MATERIAL FOR THE TASK:
──────────────────────────────
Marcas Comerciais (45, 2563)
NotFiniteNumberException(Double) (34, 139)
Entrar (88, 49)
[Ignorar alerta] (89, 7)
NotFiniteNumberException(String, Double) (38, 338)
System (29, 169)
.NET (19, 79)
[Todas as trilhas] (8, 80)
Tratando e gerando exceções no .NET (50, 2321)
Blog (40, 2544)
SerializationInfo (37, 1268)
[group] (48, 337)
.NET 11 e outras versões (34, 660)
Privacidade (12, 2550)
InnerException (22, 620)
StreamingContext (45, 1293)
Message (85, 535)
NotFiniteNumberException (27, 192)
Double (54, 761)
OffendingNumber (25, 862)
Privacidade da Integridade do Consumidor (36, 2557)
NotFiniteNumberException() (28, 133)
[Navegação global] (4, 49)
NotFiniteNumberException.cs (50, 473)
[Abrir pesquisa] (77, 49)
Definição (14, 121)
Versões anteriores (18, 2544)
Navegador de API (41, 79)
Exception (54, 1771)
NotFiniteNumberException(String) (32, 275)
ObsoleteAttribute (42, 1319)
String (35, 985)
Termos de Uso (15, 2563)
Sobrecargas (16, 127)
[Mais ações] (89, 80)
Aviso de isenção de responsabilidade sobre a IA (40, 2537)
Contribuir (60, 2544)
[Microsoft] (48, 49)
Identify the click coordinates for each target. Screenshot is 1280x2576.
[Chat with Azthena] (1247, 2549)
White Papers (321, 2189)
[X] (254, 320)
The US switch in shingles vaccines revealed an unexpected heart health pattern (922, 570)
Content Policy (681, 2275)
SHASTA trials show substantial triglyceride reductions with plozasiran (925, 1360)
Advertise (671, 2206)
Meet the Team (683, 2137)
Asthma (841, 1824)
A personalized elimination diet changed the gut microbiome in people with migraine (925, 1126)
──────────────────────────────
YOUR TASK:
Pull out all lines in the data above that include "String".

OUTPUT FOR THIS TASK:
NotFiniteNumberException(String, Double) (38, 338)
NotFiniteNumberException(String) (32, 275)
String (35, 985)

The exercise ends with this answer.